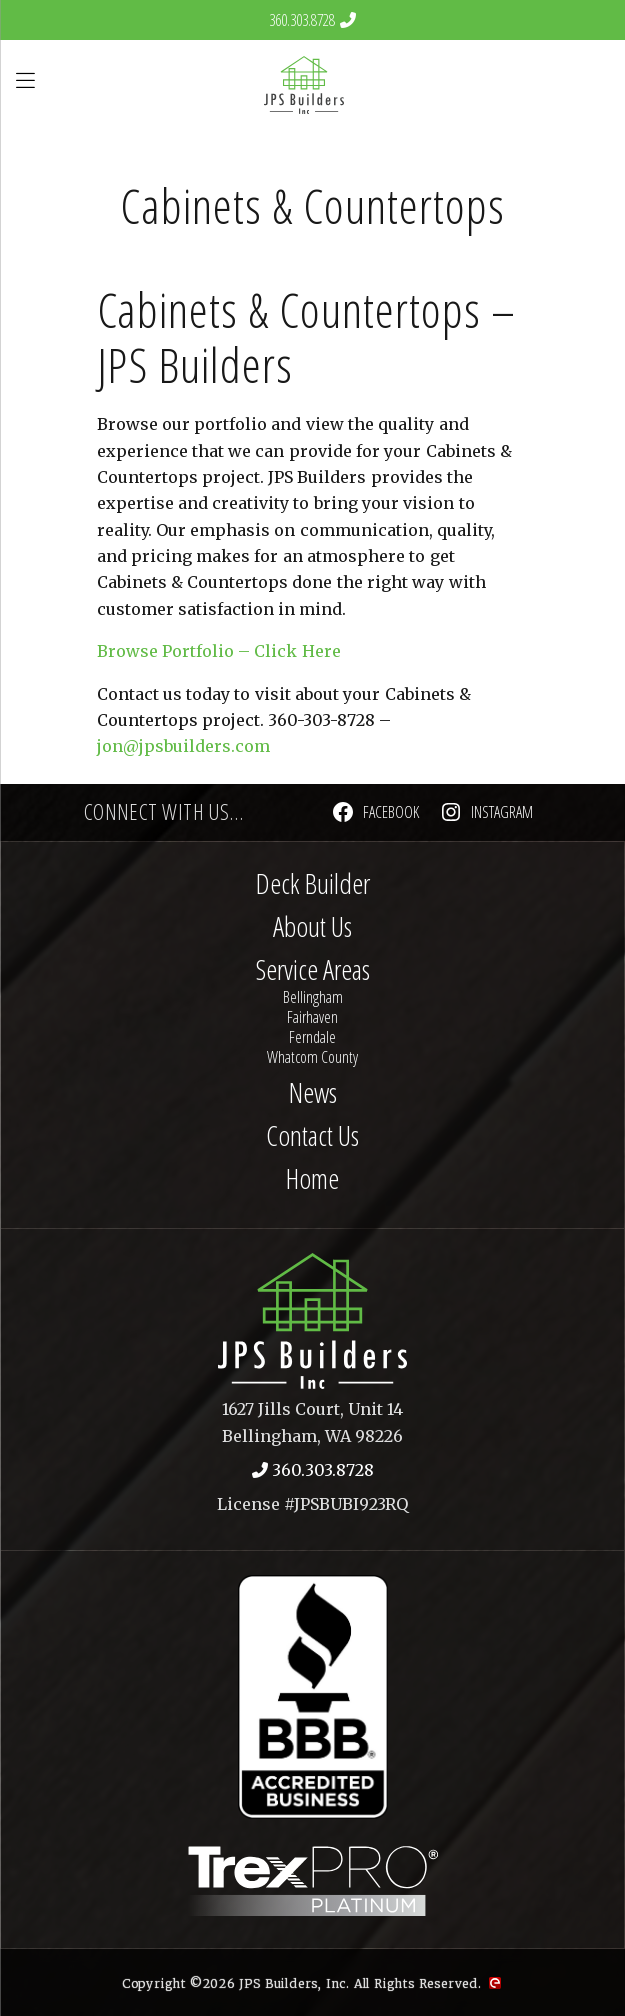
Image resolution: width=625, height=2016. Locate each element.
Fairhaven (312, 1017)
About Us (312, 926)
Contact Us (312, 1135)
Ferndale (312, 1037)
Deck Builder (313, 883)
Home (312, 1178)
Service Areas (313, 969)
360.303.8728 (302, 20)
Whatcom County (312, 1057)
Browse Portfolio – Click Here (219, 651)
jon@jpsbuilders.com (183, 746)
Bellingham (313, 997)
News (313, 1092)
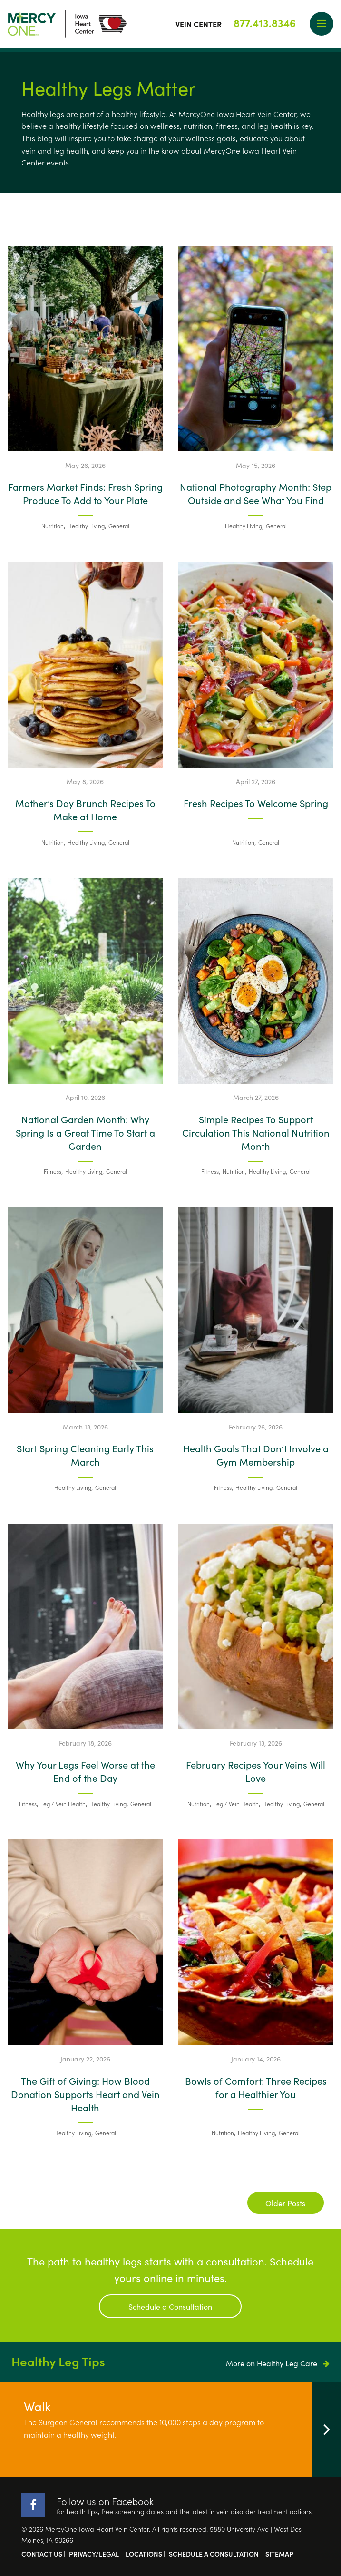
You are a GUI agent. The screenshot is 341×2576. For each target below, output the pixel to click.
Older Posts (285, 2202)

|---|

#### EXERCISE DETAILS:
Copy all of the records above word for word, leaving out the pictures.

#### WRITTEN REPLY:
Image resolution: width=625, height=2016. Locate each element.
Fairhaven (312, 1017)
About Us (312, 926)
Contact Us (312, 1135)
Ferndale (312, 1037)
Deck Builder (313, 883)
Home (312, 1178)
Service Areas (313, 969)
360.303.8728 (302, 20)
Whatcom County (312, 1057)
Browse Portfolio – Click Here (219, 651)
jon@jpsbuilders.com (183, 746)
Bellingham (313, 997)
News (313, 1092)
You are a GUI agent. The screenshot is 341×2576. For each target below, output the pixel to click.
Older Posts (285, 2202)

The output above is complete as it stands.